Жозеф поднес сигарету к губам, но вдруг сказал:
– Я не хочу расстраивать Шелл. Она мне очень нравится. Но я все равно считаю, что, когда родители говорят: «Мы делаем это для тебя, потому что любим», они не всегда правы. Так ведь?
Лана задумалась, вспомнив о своем отце.
– Да, – наконец ответила она. – Они не всегда правы.
Лана вернулась в каюту: Китти лежала, борясь с похмельем. Всю неделю она выбиралась на палубу лишь ближе к полудню.
– Он не хотел расстраивать ее, просто он так выражается. – Лана рассказала Китти про Жозефа. Да, иногда он вел себя странно, однако в нем не было жестокости.
– Генрих всегда спешит на помощь, если дело касается Шелл, – многозначительно приподняла бровь Китти.
– Ты тоже это заметила?
– Как тут не заметить? Бегает за ней с высунутым языком, я чуть не поскользнулась на его слюнях.
– Тише ты! – засмеялась Лана.
– Кому как не Генриху запасть на лесбиянку. Принимаю вызов! – в точности изобразила его акцент Китти. Лана снова засмеялась. – Знаешь, что Генрих рассказал мне вчера? – Китти понизила голос. – Аарон раньше был адвокатом.
– Аарон? Серьезно? А Генрих откуда знает?
– Когда они были в Таиланде, на одной пристани катер, огромный такой, с претензией на роскошь, сдал задним ходом прямо в «Лазурную» и пробил дыру в корпусе. И умчал.

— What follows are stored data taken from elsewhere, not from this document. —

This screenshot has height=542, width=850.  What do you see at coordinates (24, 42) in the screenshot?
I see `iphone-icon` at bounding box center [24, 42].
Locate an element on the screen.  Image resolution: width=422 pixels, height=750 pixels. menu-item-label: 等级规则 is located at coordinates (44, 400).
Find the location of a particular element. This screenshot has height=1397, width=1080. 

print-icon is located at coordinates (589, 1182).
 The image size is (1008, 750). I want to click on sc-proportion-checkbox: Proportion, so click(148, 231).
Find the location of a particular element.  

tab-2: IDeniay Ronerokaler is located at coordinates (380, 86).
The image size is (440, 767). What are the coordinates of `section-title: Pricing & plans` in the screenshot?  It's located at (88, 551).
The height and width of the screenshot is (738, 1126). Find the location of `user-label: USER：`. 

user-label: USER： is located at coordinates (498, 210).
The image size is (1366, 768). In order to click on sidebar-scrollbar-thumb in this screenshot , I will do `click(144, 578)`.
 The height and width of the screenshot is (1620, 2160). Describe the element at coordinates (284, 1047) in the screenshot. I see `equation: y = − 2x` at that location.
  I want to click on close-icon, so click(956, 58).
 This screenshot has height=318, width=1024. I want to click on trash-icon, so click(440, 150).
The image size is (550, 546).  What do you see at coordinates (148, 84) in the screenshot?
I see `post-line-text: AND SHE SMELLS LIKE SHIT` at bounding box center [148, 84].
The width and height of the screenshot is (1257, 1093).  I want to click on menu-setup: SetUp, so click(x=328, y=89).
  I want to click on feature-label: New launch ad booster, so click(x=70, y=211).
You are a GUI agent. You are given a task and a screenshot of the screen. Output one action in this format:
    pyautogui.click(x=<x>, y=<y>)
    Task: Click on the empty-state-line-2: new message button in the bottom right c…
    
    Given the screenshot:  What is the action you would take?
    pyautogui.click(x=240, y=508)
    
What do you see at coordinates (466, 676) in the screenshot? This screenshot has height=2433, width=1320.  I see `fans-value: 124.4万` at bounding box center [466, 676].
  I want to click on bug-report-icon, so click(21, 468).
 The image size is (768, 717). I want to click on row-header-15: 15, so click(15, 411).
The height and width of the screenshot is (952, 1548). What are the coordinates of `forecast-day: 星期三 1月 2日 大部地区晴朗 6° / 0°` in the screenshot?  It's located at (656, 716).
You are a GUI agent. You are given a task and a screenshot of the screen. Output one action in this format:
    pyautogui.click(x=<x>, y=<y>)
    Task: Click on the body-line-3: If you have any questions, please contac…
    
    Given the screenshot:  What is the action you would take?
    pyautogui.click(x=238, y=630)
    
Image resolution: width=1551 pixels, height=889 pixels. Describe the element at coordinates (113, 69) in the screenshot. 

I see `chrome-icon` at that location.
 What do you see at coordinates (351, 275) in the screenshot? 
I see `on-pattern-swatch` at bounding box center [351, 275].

– Аарон, наверное, был в ярости!
– Видимо, нет. Через пару дней он нагнал этот катер. Генрих говорит, Аарон был сама невозмутимость, когда разговаривал с владельцем катера, швейцарцем. Не кричал, не злился. Просто сказал тому парню, что если он не оплатит ремонтные работы, то сообщит в полицию – и как начал сыпать всякими юридическими терминами, что-то про управление судном в состоянии алкогольного опьянения, угрозу человеческой жизни, оставление места преступления… Генрих потом спросил, откуда Аарон все это знает, и тот ответил, что раньше был адвокатом.
Лана с легкостью представила его в зале суда: выпятив грудь, Аарон приводит доводы в защиту подсудимого. Теперь понятно, где он заработал на яхту.
– Интересно, почему он бросил работу.
– Даже не представляю.
Из адвокатов в капитаны – вот уж необычный поворот в карьере. Размышляя об этом, Лана подняла свой альбом и засунула под матрас на койке, чтобы разгладить страницы.
– Что ты там рисовала? – спросила Китти.
– Да так, свернутый трос на палубе.
– Дай-ка посмотреть.
Китти была одной из немногих людей, кому Лана с удовольствием показывала свои наброски. После университета внутри остался какой-то страх: стоя перед однокурсниками и пытаясь объяснить, какой смысл она хотела вложить в рисунок, Лана чувствовала панику. Даже сейчас она начинала волноваться, если предстояло общаться с большим количеством людей.